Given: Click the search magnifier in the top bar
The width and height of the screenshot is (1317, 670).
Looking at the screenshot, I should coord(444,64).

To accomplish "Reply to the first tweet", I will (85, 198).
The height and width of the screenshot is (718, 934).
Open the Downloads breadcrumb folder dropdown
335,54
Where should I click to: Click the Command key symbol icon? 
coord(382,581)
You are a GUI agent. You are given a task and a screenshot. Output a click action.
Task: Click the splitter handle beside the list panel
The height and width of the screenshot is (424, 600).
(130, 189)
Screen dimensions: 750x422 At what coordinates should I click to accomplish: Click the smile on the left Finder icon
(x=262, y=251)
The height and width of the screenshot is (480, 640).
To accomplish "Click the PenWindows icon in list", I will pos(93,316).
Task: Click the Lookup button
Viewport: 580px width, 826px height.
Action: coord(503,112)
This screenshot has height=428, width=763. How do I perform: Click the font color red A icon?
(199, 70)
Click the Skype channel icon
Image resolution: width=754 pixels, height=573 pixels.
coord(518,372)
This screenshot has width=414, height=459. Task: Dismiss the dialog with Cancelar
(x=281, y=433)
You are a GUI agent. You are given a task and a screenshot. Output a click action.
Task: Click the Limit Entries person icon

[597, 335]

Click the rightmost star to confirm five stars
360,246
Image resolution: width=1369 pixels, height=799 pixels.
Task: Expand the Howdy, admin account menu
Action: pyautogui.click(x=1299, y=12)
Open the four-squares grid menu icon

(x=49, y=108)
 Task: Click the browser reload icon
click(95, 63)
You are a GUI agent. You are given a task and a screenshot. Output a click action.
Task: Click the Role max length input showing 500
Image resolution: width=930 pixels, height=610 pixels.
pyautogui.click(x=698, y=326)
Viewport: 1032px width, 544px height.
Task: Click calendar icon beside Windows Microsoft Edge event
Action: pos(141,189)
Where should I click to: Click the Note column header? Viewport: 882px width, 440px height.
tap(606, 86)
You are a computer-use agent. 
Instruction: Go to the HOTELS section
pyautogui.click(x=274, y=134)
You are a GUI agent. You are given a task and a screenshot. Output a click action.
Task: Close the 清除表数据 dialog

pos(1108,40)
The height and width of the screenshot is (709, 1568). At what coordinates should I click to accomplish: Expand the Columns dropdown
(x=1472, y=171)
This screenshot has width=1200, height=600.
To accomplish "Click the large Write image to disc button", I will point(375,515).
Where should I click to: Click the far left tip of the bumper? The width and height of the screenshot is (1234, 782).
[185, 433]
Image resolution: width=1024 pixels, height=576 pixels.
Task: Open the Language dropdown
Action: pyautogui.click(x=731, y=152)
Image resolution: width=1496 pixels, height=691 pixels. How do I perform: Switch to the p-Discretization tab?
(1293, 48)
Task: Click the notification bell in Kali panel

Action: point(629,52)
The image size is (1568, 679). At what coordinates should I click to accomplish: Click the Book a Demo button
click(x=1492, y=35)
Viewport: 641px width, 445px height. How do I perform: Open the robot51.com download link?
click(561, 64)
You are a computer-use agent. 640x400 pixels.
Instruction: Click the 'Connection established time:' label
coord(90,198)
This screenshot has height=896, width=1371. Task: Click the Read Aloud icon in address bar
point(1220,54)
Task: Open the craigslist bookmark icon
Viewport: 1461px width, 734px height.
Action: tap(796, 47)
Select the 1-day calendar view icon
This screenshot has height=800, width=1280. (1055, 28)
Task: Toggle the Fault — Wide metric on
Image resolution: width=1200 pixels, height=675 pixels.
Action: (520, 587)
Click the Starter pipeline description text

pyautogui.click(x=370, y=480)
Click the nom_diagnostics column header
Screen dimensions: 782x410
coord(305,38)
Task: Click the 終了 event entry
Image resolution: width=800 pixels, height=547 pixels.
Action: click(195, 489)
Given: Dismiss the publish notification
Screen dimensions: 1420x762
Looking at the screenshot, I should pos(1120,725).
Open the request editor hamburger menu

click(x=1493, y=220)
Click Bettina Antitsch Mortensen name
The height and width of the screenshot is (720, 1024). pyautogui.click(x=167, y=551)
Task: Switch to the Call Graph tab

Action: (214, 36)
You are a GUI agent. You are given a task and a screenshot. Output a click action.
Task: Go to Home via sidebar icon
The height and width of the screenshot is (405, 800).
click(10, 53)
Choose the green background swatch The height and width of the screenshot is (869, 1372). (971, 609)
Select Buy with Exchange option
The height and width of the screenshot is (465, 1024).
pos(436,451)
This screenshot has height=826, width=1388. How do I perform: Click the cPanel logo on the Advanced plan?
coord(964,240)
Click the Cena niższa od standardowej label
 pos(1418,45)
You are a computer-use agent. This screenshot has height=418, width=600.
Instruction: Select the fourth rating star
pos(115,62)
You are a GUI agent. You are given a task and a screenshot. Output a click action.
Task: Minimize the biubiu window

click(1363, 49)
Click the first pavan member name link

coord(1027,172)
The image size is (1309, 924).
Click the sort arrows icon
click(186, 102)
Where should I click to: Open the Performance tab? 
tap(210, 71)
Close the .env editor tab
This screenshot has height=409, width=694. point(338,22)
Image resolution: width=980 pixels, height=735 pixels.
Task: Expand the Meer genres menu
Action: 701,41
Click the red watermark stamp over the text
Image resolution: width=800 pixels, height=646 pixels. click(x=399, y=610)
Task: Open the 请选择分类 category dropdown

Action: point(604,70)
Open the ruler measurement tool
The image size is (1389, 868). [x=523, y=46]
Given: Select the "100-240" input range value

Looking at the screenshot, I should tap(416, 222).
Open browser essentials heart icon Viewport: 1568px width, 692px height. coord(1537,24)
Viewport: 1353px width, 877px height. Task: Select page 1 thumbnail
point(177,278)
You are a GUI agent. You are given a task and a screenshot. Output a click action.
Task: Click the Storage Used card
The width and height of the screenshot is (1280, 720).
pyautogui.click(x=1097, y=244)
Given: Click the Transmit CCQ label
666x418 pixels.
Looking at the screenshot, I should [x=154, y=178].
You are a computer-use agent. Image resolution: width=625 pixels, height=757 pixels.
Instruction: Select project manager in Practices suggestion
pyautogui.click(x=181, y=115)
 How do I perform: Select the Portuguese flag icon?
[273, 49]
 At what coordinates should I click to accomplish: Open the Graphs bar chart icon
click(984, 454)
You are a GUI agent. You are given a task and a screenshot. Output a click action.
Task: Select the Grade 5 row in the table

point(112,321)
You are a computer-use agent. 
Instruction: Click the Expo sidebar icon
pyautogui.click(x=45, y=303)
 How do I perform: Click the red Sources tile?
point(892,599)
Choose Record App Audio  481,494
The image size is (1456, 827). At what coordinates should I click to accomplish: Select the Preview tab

Exercise details> At the line with "How do I perform: Select", begin reproducing the material above exactly, and continue through its last line.

Problem solution>
 How do I perform: Select the Portuguese flag icon?
[273, 49]
 At what coordinates should I click to accomplish: Open the Graphs bar chart icon
click(984, 454)
You are a GUI agent. You are given a task and a screenshot. Output a click action.
Task: Select the Grade 5 row in the table

point(112,321)
You are a computer-use agent. 
Instruction: Click the Expo sidebar icon
pyautogui.click(x=45, y=303)
 How do I perform: Click the red Sources tile?
point(892,599)
Choose Record App Audio  481,494
The image size is (1456, 827). At what coordinates should I click to accomplish: Select the Preview tab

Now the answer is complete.